Optimal-state Dynamics Estimation for Physics-based Human Motion Capture from Videos

Authors: Cuong Le, John Viktor Johansson, Manon Kok, Bastian Wandt

NeurIPS 2024 | Conference PDF | Archive PDF | Plain Text | LLM Run Details

Reproducibility Variable Result LLM Response
Research Type Experimental We evaluate our approach on two human motion benchmark datasets. The first and main dataset is the popular Human3.6M [15]. ... We report the quantitative results of OSDCap and other related work on different metrics in Tab. 1. ... We conduct an ablation study to verify the impact of the optimal-state estimation process on simulated motions.
Researcher Affiliation Academia Cuong Le1, Viktor Johansson1, Manon Kok2 and Bastian Wandt1; 1Department of Electrical Engineering, Linköping University, Sweden; 2Delft Center for Systems and Control, Delft University of Technology, The Netherlands
Pseudocode No The paper describes the approach using text, mathematical equations, and flow diagrams (Figure 2 and Figure 4), but it does not include any explicitly labeled 'Pseudocode' or 'Algorithm' blocks.
Open Source Code Yes The code is available on . (Abstract); The paper will provide open access to the data and code, with sufficient instructions to faithfully reproduce the main experimental results in the final version. (Question 5, NeurIPS checklist)
Open Datasets Yes We evaluate our approach on two human motion benchmark datasets.
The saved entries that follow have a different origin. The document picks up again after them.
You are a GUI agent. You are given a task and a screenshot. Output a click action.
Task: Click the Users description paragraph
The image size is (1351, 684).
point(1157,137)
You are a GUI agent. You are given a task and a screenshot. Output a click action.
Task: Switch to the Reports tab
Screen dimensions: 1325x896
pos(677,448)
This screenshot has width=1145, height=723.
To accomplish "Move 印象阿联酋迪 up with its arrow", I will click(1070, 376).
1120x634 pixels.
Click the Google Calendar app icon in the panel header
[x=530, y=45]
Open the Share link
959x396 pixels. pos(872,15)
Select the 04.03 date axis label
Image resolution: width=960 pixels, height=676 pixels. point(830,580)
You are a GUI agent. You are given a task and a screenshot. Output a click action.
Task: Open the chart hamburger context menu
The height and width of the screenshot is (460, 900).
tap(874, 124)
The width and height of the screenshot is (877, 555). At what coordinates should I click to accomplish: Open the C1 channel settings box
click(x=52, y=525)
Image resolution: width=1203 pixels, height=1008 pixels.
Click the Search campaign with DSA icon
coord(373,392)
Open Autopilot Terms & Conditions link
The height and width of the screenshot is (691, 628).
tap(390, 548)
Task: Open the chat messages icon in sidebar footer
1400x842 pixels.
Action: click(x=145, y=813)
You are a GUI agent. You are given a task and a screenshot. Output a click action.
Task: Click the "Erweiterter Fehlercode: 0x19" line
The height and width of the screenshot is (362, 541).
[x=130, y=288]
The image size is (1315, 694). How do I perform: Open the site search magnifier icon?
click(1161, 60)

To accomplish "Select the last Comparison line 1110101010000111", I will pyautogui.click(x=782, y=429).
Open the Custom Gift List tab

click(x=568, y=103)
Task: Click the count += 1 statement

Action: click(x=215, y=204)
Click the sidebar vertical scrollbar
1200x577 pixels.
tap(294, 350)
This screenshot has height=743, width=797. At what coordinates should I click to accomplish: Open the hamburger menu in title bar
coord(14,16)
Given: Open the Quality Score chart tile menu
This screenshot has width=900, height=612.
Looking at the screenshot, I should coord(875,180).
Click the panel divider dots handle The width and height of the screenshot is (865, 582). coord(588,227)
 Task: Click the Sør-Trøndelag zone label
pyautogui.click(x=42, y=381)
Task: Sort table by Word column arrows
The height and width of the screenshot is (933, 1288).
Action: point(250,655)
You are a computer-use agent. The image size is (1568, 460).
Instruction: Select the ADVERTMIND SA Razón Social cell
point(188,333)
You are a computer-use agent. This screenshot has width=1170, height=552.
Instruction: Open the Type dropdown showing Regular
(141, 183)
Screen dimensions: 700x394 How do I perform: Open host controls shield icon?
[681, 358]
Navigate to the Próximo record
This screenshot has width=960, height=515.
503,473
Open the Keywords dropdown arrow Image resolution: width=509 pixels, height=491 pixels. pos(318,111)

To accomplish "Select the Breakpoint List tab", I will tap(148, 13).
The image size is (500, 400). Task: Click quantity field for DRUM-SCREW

The first and main dataset is the popular Human3.6M [15]. ... The second database is Fit3D [7]... Since the scene setting from Human3.6M and Fit3D are very similar, we perform an additional evaluation on the new dataset Sports Pose [14].
Dataset Splits Yes Following previous work [38, 21], the first five subjects (S1, S5, S6, S7, S8) are used for training, and the last two (S9, S11) for evaluation. ... We split the data by taking samples from the 6 actors (s03, s04, s05, s07, s08, s10) for training, and 2 actors (s09, s11) for evaluation... For Sports Pose, we only consider sequences that contain human at time step 0: (S02, S03, S05, S06, S07, S08, S09) for fine-tuning and (S12, S13, S14) for evaluation.
Hardware Specification Yes The proposed pipeline of OSDCap was trained and evaluated on the NVIDIA-A100 GPU with 40Gb of memory.
Software Dependencies No The paper mentions software like RBDL [6], Py Bullet [3], TRACE [40], and common functions like Leaky ReLU and Layernorm. However, it does not specify explicit version numbers for any of these software dependencies.
Experiment Setup Yes The initial motion observation is generated by TRACE [40]. As suggested by [38, 8], all extracted motions are down-sampled from 100Hz to 50Hz. The samples are aligned to the world origin in the first frame, then split into 100-frame sub-sequences to utilize batch training and evaluation. ... OSDNet is trained for 15 epochs with a base learning rate of 5e-4 and a batch size of 64. The learning rates from all training processes are scheduled to reduce by a factor of 10 at epochs 10 and 13. Leaky ReLU and Layernorm are used as the activation function and normalization for each linear layer of every module. We also apply a training warm-up strategy on the first 5 epochs by increasing the learning rate by factor of 2 to the base learning rate at epoch 5.